Um outro elemento interessante em Cântico dos Cânticos (CdC) é a água. E embora apareça implicitamente algumas vezes, este texto vai focar apenas em suas aparições explícitas. A primeira ocorre justamente quando a amada é chamada pelo amado de “jardim fechado” (Cantares 4:12), algo que foi visto no texto #116. Está escrito:
Jardim fechado és, minha irmã,
uma noiva um jardim fechado,
uma fonte selada.
Seus renovos um pomar de romãs
como todos os seus frutos excelentes
henas com nardos.
Nardo e açafrão,
cálamo e cinamomo,
com todas as árvores de incenso,
mirra e aloés
com todas as principais pimentas (ou especiarias).
Fonte dos jardins és;
poço de águas vivas
e correntes do Líbano.
(Cantares 4:12-15)
Nesta fala do amado ele faz algumas importantes afirmações: Ela não é apenas um jardim fechado, mas uma fonte de águas selada. O verbo selar, ḥatam (חתם), é o verbo clássico para o ato de fechar um documento com o selo de quem o escreve e aparece em diversos contextos desta maneira (inclusive em textos famosos como Daniel 9:24, 12:4 e 9, ou Jeremias 32). Basicamente, denota um selo de autoria e/ou de posse.
A mesma raiz aparece como substantivo em outra parte de CdC, a dizer, em seu ápice: “Coloca-me como selo sobre o teu coração, como selo sobre teu braço…” (Cantares 8:6). Aqui é a amada que pede para que ela se torne um documento do amado.
Ela é uma fonte de água, selada. Posse do amado, carrega o selo dele e somente ele pode e deve usufruir desta água, que é exatamente o que acontece em Cântico dos Cânticos 5:1 implicitamente.
Esta fonte de água selada deságua num pomar de romãs. A palavra “renovos” (uma possibilidade de tradução dela foi vista no texto #117) é derivada da raiz šlḥ (שלח), que quer dizer “enviar”. É possível então entender que é esta água que faz brotar o pomar de romãs e todas as especiarias e suas respectivas árvores. Esta água é cheia de vida e o que ela produz é vida.
Note que o que está no singular no verso 12 adquire forma plural no verso 15. Ela é jardim, mas é fonte de jardins. No verso 15, inclusive, há três plurais: jardins, vivas e correntes. Há uma tentativa de caracterização clara: abundância de vida, de movimento e de liberdade. Há uma proliferação. Há um transbordamento. Ela é fonte de águas vivas. Onde ela “corre” produz vida em abundância.

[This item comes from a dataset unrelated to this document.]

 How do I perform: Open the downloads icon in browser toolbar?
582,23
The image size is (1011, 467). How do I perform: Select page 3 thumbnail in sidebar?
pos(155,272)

A ideia da água neste texto parece indicar que o amado vê nela, na amada, a abundância de sua vida. A conclusão desta descrição é o convite dela para que ele venha e usufrua deste jardim (Cantares 4:16) o que ele prontamente faz (Cantares 5:1), sugerindo que a vida sexual do casal é intensa, transbordante, abundante e produz vida.
A segunda aparição da água é num contexto em que ela o descreve: “seus olhos são como os da pomba, junto a correntes de água.” (Cantares 5:12) A terceira aparição, no entanto, é ainda mais interessante:
Muitas águas não podem apagar o amor,
e inundações não podem afogá-lo.
(Cantares 8:7)
Curioso notar que depois de uma relação altamente positiva, metaforicamente, aqui a água aparece como um elemento negativo, como uma ameaça ao amor. Nos dois casos, o poeta evoca a força da água e suas características para descrever a força do amor. O amor entre eles é um fonte de água selada, que é exclusiva, que transborda, que irriga jardins, que corre, que produz vida abundante. Esta é a força da água. Mas quando houver muita água, tempestades, inundações, afogamento, o amor vivido pelos dois amantes, pelo casal, será maior, pois um é o selo do outro.
O poeta mostra que o amor do casal está além das metáforas, pois ele é maior que a própria linguagem.